Deep Work by Cal Newport
Length: 287 pages
Audiobook Length: 7 hours and 44 minutes
First Published: 2016
One of the most valuable skills in our economy is becoming increasingly rare. If you master this skill, you’ll achieve extraordinary results.
Deep work is the ability to focus without distraction on a cognitively demanding task. It’s a skill that allows you to quickly master complicated information and produce better results in less time. Deep work will make you better at what you do and provide the sense of true fulfillment that comes from craftsmanship. In short, deep work is like a super power in our increasingly competitive twenty-first century economy. And yet, most people have lost the ability to go deep-spending their days instead in a frantic blur of e-mail and social media, not even realizing there’s a better way.

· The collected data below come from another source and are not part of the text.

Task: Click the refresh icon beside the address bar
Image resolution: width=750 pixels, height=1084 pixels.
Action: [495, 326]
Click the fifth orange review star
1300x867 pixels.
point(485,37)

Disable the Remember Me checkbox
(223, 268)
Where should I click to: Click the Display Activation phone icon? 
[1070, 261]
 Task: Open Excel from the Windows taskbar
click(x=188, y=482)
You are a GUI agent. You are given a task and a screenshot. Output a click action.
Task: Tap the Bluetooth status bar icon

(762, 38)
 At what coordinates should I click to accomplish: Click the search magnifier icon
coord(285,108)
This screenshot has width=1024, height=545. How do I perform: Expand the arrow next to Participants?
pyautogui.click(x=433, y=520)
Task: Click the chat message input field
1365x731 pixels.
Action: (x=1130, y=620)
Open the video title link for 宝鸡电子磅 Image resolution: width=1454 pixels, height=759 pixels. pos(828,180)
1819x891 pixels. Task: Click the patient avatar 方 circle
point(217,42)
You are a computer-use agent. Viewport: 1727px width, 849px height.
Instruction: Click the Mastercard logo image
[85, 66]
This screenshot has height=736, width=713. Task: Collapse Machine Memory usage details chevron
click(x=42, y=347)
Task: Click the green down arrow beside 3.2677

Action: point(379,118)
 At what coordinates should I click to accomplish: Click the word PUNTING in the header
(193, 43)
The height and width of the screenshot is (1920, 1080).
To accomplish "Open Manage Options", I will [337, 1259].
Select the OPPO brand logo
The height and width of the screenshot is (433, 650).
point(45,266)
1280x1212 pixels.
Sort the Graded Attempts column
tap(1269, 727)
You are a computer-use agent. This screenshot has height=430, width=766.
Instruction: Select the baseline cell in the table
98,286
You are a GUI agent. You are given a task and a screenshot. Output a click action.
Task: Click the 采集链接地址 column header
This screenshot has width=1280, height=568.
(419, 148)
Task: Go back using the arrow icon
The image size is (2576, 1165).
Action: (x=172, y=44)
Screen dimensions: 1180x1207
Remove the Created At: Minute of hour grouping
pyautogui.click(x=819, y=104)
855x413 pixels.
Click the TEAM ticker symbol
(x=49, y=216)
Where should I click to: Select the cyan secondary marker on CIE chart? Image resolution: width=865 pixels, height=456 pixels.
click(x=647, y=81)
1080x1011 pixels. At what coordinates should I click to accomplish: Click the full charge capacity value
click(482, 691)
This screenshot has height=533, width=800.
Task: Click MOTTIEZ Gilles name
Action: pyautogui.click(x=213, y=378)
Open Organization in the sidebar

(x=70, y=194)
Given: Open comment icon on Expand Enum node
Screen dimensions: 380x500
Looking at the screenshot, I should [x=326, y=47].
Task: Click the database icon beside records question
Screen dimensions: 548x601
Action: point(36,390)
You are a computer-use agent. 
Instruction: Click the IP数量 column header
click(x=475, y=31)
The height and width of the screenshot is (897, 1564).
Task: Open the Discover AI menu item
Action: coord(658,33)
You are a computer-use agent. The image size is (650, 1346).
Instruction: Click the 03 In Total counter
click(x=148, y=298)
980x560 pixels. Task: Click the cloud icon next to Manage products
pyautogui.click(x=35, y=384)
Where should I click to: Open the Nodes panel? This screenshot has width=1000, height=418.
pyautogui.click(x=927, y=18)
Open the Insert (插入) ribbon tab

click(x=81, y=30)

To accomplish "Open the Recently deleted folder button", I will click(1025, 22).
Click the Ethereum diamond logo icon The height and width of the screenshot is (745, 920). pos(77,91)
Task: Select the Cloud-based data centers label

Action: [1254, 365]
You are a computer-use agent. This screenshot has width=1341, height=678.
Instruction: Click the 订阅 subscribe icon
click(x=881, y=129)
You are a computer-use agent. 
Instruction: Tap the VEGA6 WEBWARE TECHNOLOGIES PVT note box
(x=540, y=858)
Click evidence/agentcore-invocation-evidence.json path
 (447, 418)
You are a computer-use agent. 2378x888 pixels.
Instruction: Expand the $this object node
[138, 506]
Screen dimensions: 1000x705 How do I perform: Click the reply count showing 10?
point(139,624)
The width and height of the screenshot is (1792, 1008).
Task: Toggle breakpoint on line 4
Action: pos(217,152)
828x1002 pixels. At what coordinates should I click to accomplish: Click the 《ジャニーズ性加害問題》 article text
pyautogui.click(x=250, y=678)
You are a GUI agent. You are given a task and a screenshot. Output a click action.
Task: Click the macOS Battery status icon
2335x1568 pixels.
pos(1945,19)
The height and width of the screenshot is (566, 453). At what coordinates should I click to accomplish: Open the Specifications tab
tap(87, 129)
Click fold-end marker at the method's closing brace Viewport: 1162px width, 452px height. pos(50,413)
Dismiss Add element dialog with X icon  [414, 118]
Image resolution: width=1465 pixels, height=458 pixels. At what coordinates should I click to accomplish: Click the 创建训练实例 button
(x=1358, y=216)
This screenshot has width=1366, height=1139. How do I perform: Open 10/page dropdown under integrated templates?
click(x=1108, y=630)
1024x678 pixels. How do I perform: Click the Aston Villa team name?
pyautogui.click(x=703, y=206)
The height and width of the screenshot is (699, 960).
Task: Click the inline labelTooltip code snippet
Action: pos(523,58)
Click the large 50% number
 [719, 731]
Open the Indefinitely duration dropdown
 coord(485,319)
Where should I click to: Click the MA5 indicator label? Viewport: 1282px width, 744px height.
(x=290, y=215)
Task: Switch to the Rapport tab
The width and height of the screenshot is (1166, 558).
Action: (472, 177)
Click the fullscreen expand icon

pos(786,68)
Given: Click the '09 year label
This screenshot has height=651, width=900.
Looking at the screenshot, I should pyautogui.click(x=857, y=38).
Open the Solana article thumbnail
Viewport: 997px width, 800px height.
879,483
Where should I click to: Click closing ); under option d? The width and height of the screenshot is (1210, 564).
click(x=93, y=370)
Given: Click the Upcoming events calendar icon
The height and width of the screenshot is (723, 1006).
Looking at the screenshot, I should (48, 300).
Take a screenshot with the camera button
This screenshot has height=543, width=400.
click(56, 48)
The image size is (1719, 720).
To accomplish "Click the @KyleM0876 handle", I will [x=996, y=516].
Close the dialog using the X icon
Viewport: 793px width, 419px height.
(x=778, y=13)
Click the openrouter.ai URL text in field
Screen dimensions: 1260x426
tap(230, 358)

In DEEP WORK, author and professor Cal Newport flips the narrative on impact in a connected age. Instead of arguing distraction is bad, he instead celebrates the power of its opposite. Dividing this book into two parts, he first makes the case that in almost any profession, cultivating a deep work ethic will produce massive benefits. He then presents a rigorous training regimen, presented as a series of four “rules,” for transforming your mind and habits to support this skill.
A mix of cultural criticism and actionable advice, DEEP WORK takes the reader on a journey through memorable stories — from Carl Jung building a stone tower in the woods to focus his mind, to a social media pioneer buying a round-trip business class ticket to Tokyo to write a book free from distraction in the air — and no-nonsense advice, such as the claim that most serious professionals should quit social media and that you should practice being bored. DEEP WORK is an indispensable guide to anyone seeking focused success in a distracted world.
Quotes from Deep Work
Clarity about what matters provides clarity about what does not.
If you don’t produce, you won’t thrive—no matter how skilled or talented you are.
Human beings, it seems, are at their best when immersed deeply in something challenging.
If you service low-impact activities, therefore, you’re taking away time you could be spending on higher-impact activities. It’s a zero-sum game.